A gifted writer, a great naturalist
Those of you who enjoy reading books about the Smokies should make an effort to locate a copy of Hidden Valley of the Smokies: With a Naturalist in the Great Smoky Mountains (Dodd, Mead & Company, 1971) by Ross E. Hutchins. It is one of more informative books yet written about the natural history of this region.
Hutchins (1912-1983) possessed a trained scientist’s mindset and powers of observation. Unlike many scientific writers, his long experience as a writer for popular magazines and books enabled him to describe the somewhat technical processes that interested him in an engaging manner.
Hutchins was born in Alder Gulch, a gold mining camp in Montana. He grew up on a cattle ranch in the high Rockies near Yellowstone National Park, never descending below 5,000 feet elevation until he was over 20 years of age. In his autobiography, Trails to Nature’s Mysteries: The Life of a Working Naturalist (1977), he reflected: “Having grown up in a mountainous area, it was perhaps inevitable that I should become attracted by the Great Smoky Mountains, the nearest one to my adopted home in the South.”

## Record list
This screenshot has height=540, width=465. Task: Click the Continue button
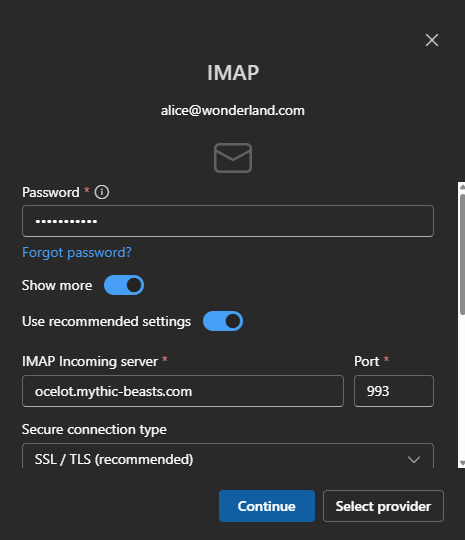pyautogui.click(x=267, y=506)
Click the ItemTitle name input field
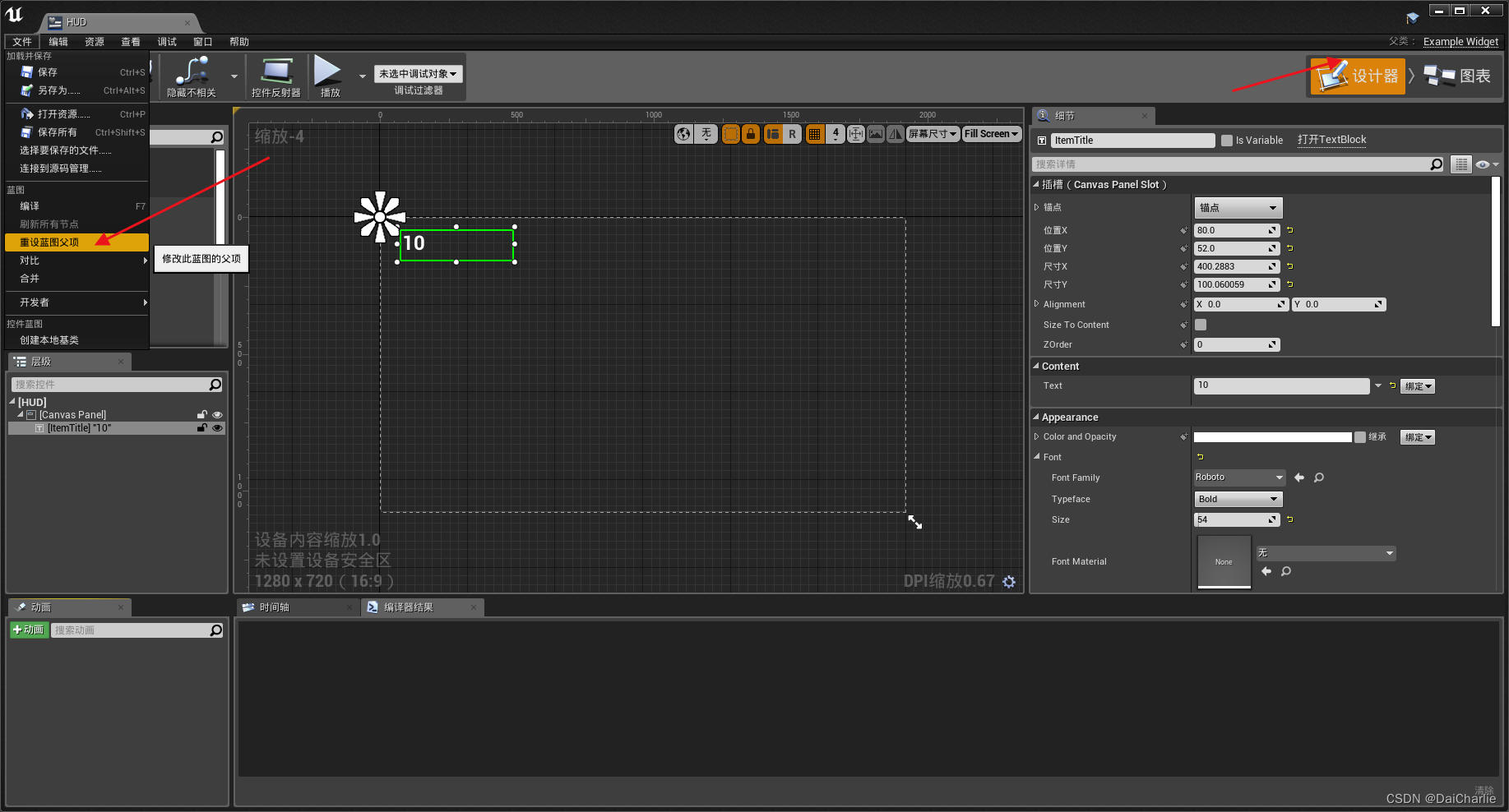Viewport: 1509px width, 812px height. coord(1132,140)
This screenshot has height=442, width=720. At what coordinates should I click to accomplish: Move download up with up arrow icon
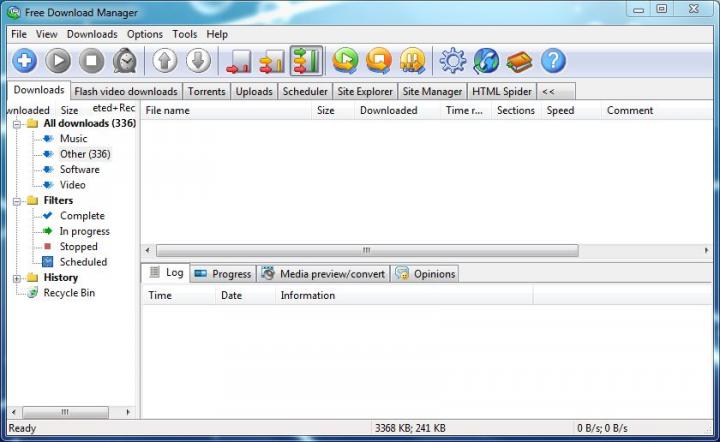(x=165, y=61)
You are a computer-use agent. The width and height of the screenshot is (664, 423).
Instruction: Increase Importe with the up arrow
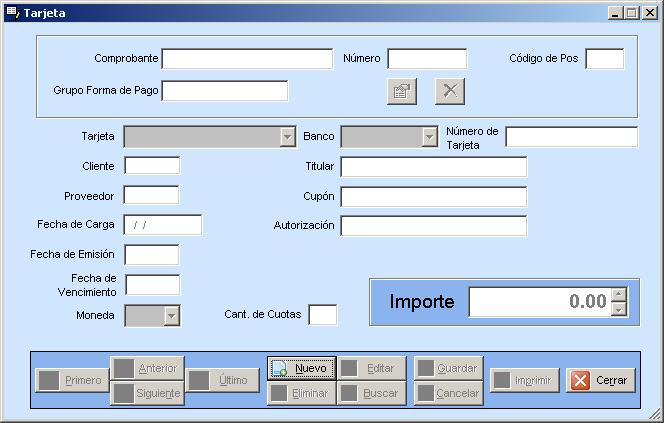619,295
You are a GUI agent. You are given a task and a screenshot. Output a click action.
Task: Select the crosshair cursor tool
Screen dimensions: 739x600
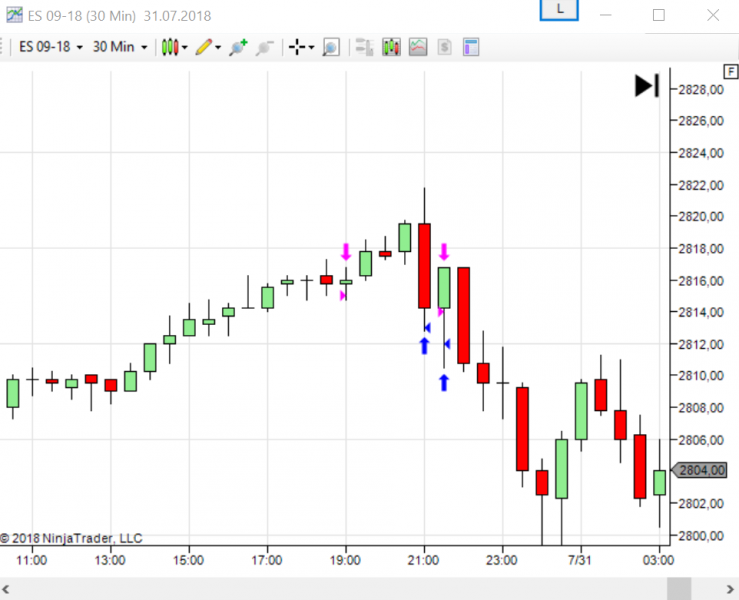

## Tasks to carry out
1. In the piece on Ross E. Hutchins, why was he able to describe technical processes in an engaging way, unlike many scientific writers?
2. Do these statements agree with the piece on Ross E. Hutchins? Answer yes or no for each, and quote the words from the piece that decide it.
(a) Hutchins was born on a cattle ranch near Yellowstone National Park.
(b) Hutchins was over 20 before he went below 5,000 feet elevation.
(c) Hidden Valley of the Smokies first came out in 1977.
3. According to the piece on Ross E. Hutchins, what is the title of his autobiography?

## Solutions to each task
1. His long experience writing for popular magazines and books gave him that ability.

2.
(a) No: "Hutchins was born in Alder Gulch, a gold mining camp in Montana."
(b) Yes: "never descending below 5,000 feet elevation until he was over 20 years of age"
(c) No: "(Dodd, Mead & Company, 1971)"

3. Trails to Nature's Mysteries: The Life of a Working Naturalist (1977).